I frequently note that about 90% (sometimes I say 95%, as I think the former figure is conservative) of all Common Vulnerabilities and Exposures (CVE) identified in the National Vulnerability Database (NVD) are not exploitable in any given configuration.

I do so because it happens to be true but also because many security teams find themselves overwhelmed by the volume of CVEs detected by modern scanning tools. To address this problem, I have made some recommendations on how to evaluate and prioritize such findings.

With that said, sometimes people challenge my assertion about exploitability (some even implying I am insane for holding this position) or, more subtly, ask for a source for my information. Thus I thought it made sense to compile a list of studies backing up my claim. I have arrived at the 90% number through no scientific method but rather use it as a rough mental average of the figures listed in the various studies below.

• Rezilion: “85% of Vulnerabilities Pose No Risk.”
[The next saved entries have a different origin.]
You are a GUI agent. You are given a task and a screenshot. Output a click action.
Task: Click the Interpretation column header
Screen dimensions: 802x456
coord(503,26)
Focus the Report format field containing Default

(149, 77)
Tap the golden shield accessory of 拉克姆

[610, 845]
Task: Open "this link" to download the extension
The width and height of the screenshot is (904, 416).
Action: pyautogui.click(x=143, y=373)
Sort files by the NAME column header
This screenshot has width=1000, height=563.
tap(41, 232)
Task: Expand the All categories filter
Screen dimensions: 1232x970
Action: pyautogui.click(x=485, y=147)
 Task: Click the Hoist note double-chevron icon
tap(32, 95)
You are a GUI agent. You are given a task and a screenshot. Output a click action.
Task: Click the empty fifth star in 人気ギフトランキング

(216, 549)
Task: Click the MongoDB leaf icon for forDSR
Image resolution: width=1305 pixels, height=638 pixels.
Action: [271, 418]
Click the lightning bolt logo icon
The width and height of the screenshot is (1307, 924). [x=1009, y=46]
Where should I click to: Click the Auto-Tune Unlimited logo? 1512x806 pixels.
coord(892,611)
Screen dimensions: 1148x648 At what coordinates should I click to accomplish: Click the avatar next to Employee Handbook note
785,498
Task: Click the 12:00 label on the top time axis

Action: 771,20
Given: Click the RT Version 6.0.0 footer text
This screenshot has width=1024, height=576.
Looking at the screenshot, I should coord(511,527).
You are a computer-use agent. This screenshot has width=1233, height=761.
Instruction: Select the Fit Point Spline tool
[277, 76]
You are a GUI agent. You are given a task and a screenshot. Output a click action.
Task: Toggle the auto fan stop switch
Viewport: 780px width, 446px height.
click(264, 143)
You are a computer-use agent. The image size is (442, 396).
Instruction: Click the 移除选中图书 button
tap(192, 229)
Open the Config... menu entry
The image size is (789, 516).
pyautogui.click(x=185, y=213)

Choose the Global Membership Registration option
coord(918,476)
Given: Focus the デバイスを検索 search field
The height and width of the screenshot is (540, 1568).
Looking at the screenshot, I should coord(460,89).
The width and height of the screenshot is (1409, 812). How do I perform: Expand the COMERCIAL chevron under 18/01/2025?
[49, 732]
• Dark Reading: “Only 3% of Open Source Software Bugs Are Actually Attackable, Researchers Say.”

• Contrast Security: “Study Finds That Less Than 10% Of Application Code Is Active Third-Party Library Code.”

• Mend: “research shows that only 15% to 30% of vulnerabilities are indeed effective.”

• Kenna Security: “Even though 20% of published CVEs have a clear threat (either actively exploited in the wild or a published exploit exists), only about 5% of them represent real risk right now for most firms.”

• Forum of Incident Response and Security Teams: “2%-7% of published vulnerabilities are ever seen to be exploited in the wild.”

• Tenable: “more than 75% of all vulnerabilities with a [CVSS] score of 7 or above have never had an exploit published against them.”

Please let me know if there are any other studies relevant to this topic, and I will include them. I will also keep my eyes peeled for future research on this topic (and will adjust my 90% number if I find anything greatly contradicting this figure).